## Task directions
Reproduce every record exactly.

START Excerpted data

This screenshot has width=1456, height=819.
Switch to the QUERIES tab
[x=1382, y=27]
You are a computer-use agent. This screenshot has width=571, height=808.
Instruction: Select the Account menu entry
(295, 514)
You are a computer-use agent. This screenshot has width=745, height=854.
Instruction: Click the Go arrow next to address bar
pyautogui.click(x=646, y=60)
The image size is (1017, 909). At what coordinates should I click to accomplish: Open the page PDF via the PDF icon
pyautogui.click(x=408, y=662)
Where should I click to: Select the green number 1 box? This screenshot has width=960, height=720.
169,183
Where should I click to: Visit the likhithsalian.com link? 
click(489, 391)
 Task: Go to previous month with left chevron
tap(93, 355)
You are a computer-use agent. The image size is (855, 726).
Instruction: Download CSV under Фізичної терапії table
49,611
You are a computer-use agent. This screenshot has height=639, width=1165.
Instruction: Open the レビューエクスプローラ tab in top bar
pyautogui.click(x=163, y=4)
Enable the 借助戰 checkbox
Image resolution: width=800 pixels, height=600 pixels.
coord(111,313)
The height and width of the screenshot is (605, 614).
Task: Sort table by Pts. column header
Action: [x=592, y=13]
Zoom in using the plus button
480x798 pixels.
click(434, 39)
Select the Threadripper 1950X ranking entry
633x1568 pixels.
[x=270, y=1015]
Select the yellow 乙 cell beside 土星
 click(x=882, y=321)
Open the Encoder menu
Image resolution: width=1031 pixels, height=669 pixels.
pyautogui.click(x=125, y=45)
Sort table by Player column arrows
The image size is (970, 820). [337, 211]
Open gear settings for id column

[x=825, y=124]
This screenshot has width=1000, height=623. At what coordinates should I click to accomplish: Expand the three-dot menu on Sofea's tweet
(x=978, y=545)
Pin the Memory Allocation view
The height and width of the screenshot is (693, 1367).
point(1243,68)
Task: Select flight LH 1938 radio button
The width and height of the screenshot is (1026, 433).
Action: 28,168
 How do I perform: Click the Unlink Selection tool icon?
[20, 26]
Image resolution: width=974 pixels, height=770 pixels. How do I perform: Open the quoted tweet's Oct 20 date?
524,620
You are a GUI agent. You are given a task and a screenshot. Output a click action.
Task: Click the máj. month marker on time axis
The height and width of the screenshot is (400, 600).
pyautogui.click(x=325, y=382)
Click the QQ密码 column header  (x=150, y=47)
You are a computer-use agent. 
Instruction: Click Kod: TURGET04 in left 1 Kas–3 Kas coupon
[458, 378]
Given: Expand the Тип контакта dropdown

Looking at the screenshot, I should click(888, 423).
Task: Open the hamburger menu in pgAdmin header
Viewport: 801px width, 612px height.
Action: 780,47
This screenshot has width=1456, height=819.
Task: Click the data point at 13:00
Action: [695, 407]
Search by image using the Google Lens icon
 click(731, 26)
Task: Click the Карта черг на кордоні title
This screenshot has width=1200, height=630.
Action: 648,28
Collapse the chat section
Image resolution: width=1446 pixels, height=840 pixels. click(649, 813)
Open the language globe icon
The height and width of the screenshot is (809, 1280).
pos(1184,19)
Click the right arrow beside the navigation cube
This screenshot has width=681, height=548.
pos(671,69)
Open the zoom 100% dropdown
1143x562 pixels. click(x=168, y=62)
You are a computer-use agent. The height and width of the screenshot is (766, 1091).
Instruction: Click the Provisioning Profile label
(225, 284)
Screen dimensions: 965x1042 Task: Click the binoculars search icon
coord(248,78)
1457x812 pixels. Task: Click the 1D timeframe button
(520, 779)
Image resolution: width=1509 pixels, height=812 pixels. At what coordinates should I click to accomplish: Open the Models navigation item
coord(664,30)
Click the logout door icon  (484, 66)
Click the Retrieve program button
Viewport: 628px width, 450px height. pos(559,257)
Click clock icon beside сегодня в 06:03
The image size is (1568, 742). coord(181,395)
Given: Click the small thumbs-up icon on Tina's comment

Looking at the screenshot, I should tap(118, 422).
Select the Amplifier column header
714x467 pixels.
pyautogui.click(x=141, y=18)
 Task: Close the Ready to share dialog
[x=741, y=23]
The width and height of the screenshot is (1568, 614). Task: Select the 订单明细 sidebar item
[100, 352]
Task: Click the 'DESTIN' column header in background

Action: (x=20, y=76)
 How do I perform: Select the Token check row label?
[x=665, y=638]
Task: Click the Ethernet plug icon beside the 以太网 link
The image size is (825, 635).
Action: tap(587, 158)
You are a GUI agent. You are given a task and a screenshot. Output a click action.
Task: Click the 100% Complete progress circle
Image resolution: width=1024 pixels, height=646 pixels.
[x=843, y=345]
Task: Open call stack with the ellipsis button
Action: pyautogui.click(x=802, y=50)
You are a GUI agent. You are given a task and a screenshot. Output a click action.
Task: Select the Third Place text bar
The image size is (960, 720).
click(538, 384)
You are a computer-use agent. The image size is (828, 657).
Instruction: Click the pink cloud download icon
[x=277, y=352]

END Excerpted data

## Response box
This screenshot has width=1456, height=819.
Switch to the QUERIES tab
[x=1382, y=27]
You are a computer-use agent. This screenshot has width=571, height=808.
Instruction: Select the Account menu entry
(295, 514)
You are a computer-use agent. This screenshot has width=745, height=854.
Instruction: Click the Go arrow next to address bar
pyautogui.click(x=646, y=60)
The image size is (1017, 909). At what coordinates should I click to accomplish: Open the page PDF via the PDF icon
pyautogui.click(x=408, y=662)
Where should I click to: Select the green number 1 box? This screenshot has width=960, height=720.
169,183
Where should I click to: Visit the likhithsalian.com link? 
click(489, 391)
 Task: Go to previous month with left chevron
tap(93, 355)
You are a computer-use agent. The image size is (855, 726).
Instruction: Download CSV under Фізичної терапії table
49,611
You are a computer-use agent. This screenshot has height=639, width=1165.
Instruction: Open the レビューエクスプローラ tab in top bar
pyautogui.click(x=163, y=4)
Enable the 借助戰 checkbox
Image resolution: width=800 pixels, height=600 pixels.
coord(111,313)
The height and width of the screenshot is (605, 614).
Task: Sort table by Pts. column header
Action: [x=592, y=13]
Zoom in using the plus button
480x798 pixels.
click(434, 39)
Select the Threadripper 1950X ranking entry
633x1568 pixels.
[x=270, y=1015]
Select the yellow 乙 cell beside 土星
 click(x=882, y=321)
Open the Encoder menu
Image resolution: width=1031 pixels, height=669 pixels.
pyautogui.click(x=125, y=45)
Sort table by Player column arrows
The image size is (970, 820). [337, 211]
Open gear settings for id column

[x=825, y=124]
This screenshot has width=1000, height=623. At what coordinates should I click to accomplish: Expand the three-dot menu on Sofea's tweet
(x=978, y=545)
Pin the Memory Allocation view
The height and width of the screenshot is (693, 1367).
point(1243,68)
Task: Select flight LH 1938 radio button
The width and height of the screenshot is (1026, 433).
Action: 28,168
 How do I perform: Click the Unlink Selection tool icon?
[20, 26]
Image resolution: width=974 pixels, height=770 pixels. How do I perform: Open the quoted tweet's Oct 20 date?
524,620
You are a GUI agent. You are given a task and a screenshot. Output a click action.
Task: Click the máj. month marker on time axis
The height and width of the screenshot is (400, 600).
pyautogui.click(x=325, y=382)
Click the QQ密码 column header  (x=150, y=47)
You are a computer-use agent. 
Instruction: Click Kod: TURGET04 in left 1 Kas–3 Kas coupon
[458, 378]
Given: Expand the Тип контакта dropdown

Looking at the screenshot, I should click(888, 423).
Task: Open the hamburger menu in pgAdmin header
Viewport: 801px width, 612px height.
Action: 780,47
This screenshot has width=1456, height=819.
Task: Click the data point at 13:00
Action: [695, 407]
Search by image using the Google Lens icon
 click(731, 26)
Task: Click the Карта черг на кордоні title
This screenshot has width=1200, height=630.
Action: 648,28
Collapse the chat section
Image resolution: width=1446 pixels, height=840 pixels. click(649, 813)
Open the language globe icon
The height and width of the screenshot is (809, 1280).
pos(1184,19)
Click the right arrow beside the navigation cube
This screenshot has width=681, height=548.
pos(671,69)
Open the zoom 100% dropdown
1143x562 pixels. click(x=168, y=62)
You are a computer-use agent. The height and width of the screenshot is (766, 1091).
Instruction: Click the Provisioning Profile label
(225, 284)
Screen dimensions: 965x1042 Task: Click the binoculars search icon
coord(248,78)
1457x812 pixels. Task: Click the 1D timeframe button
(520, 779)
Image resolution: width=1509 pixels, height=812 pixels. At what coordinates should I click to accomplish: Open the Models navigation item
coord(664,30)
Click the logout door icon  (484, 66)
Click the Retrieve program button
Viewport: 628px width, 450px height. pos(559,257)
Click clock icon beside сегодня в 06:03
The image size is (1568, 742). coord(181,395)
Given: Click the small thumbs-up icon on Tina's comment

Looking at the screenshot, I should tap(118, 422).
Select the Amplifier column header
714x467 pixels.
pyautogui.click(x=141, y=18)
 Task: Close the Ready to share dialog
[x=741, y=23]
The width and height of the screenshot is (1568, 614). Task: Select the 订单明细 sidebar item
[100, 352]
Task: Click the 'DESTIN' column header in background

Action: (x=20, y=76)
 How do I perform: Select the Token check row label?
[x=665, y=638]
Task: Click the Ethernet plug icon beside the 以太网 link
The image size is (825, 635).
Action: tap(587, 158)
You are a GUI agent. You are given a task and a screenshot. Output a click action.
Task: Click the 100% Complete progress circle
Image resolution: width=1024 pixels, height=646 pixels.
[x=843, y=345]
Task: Open call stack with the ellipsis button
Action: pyautogui.click(x=802, y=50)
You are a GUI agent. You are given a task and a screenshot. Output a click action.
Task: Select the Third Place text bar
The image size is (960, 720).
click(538, 384)
You are a computer-use agent. The image size is (828, 657).
Instruction: Click the pink cloud download icon
[x=277, y=352]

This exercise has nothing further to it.